### Problem description
The response must contain every line of the records that follow, duplicated exactly.

### Data for review

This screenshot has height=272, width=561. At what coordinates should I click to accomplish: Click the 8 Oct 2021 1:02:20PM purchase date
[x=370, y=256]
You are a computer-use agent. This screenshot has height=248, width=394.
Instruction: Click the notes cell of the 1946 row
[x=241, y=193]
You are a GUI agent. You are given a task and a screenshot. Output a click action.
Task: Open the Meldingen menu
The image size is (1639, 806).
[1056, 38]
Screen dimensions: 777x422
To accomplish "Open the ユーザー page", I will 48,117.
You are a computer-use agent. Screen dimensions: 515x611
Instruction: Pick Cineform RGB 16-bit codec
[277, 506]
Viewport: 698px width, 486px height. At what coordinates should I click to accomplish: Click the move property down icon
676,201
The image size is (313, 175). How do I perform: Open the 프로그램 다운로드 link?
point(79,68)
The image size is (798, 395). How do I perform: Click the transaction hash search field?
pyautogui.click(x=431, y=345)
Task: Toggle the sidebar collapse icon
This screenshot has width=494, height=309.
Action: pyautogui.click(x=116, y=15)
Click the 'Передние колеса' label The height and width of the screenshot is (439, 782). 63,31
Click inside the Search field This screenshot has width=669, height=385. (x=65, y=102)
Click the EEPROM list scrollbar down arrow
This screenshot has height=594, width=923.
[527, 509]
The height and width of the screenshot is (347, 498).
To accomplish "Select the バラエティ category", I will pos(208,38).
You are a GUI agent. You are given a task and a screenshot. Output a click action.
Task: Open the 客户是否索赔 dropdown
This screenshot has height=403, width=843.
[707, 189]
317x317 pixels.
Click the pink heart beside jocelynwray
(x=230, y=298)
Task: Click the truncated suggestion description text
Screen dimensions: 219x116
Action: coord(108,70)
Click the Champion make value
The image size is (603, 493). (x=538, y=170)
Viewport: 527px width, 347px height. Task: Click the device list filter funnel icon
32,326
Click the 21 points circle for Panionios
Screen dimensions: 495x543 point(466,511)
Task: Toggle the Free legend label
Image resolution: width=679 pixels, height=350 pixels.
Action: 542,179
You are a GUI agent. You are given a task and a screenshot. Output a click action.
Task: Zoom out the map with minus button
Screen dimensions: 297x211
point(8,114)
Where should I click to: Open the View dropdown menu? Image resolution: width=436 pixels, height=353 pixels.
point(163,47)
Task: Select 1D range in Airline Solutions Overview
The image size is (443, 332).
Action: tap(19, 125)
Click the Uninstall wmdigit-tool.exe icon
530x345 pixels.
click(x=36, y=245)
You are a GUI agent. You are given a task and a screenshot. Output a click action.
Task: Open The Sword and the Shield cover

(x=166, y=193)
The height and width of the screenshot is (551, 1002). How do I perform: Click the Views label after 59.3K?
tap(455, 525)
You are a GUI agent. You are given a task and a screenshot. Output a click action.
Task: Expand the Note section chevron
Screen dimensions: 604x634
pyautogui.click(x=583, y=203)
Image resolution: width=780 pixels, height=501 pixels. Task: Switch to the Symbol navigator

### Final answer
This screenshot has height=272, width=561. At what coordinates should I click to accomplish: Click the 8 Oct 2021 1:02:20PM purchase date
[x=370, y=256]
You are a computer-use agent. This screenshot has height=248, width=394.
Instruction: Click the notes cell of the 1946 row
[x=241, y=193]
You are a GUI agent. You are given a task and a screenshot. Output a click action.
Task: Open the Meldingen menu
The image size is (1639, 806).
[1056, 38]
Screen dimensions: 777x422
To accomplish "Open the ユーザー page", I will 48,117.
You are a computer-use agent. Screen dimensions: 515x611
Instruction: Pick Cineform RGB 16-bit codec
[277, 506]
Viewport: 698px width, 486px height. At what coordinates should I click to accomplish: Click the move property down icon
676,201
The image size is (313, 175). How do I perform: Open the 프로그램 다운로드 link?
point(79,68)
The image size is (798, 395). How do I perform: Click the transaction hash search field?
pyautogui.click(x=431, y=345)
Task: Toggle the sidebar collapse icon
This screenshot has width=494, height=309.
Action: pyautogui.click(x=116, y=15)
Click the 'Передние колеса' label The height and width of the screenshot is (439, 782). 63,31
Click inside the Search field This screenshot has width=669, height=385. (x=65, y=102)
Click the EEPROM list scrollbar down arrow
This screenshot has height=594, width=923.
[527, 509]
The height and width of the screenshot is (347, 498).
To accomplish "Select the バラエティ category", I will pos(208,38).
You are a GUI agent. You are given a task and a screenshot. Output a click action.
Task: Open the 客户是否索赔 dropdown
This screenshot has height=403, width=843.
[707, 189]
317x317 pixels.
Click the pink heart beside jocelynwray
(x=230, y=298)
Task: Click the truncated suggestion description text
Screen dimensions: 219x116
Action: coord(108,70)
Click the Champion make value
The image size is (603, 493). (x=538, y=170)
Viewport: 527px width, 347px height. Task: Click the device list filter funnel icon
32,326
Click the 21 points circle for Panionios
Screen dimensions: 495x543 point(466,511)
Task: Toggle the Free legend label
Image resolution: width=679 pixels, height=350 pixels.
Action: 542,179
You are a GUI agent. You are given a task and a screenshot. Output a click action.
Task: Zoom out the map with minus button
Screen dimensions: 297x211
point(8,114)
Where should I click to: Open the View dropdown menu? Image resolution: width=436 pixels, height=353 pixels.
point(163,47)
Task: Select 1D range in Airline Solutions Overview
The image size is (443, 332).
Action: tap(19, 125)
Click the Uninstall wmdigit-tool.exe icon
530x345 pixels.
click(x=36, y=245)
You are a GUI agent. You are given a task and a screenshot. Output a click action.
Task: Open The Sword and the Shield cover

(x=166, y=193)
The height and width of the screenshot is (551, 1002). How do I perform: Click the Views label after 59.3K?
tap(455, 525)
You are a GUI agent. You are given a task and a screenshot. Output a click action.
Task: Expand the Note section chevron
Screen dimensions: 604x634
pyautogui.click(x=583, y=203)
Image resolution: width=780 pixels, height=501 pixels. Task: Switch to the Symbol navigator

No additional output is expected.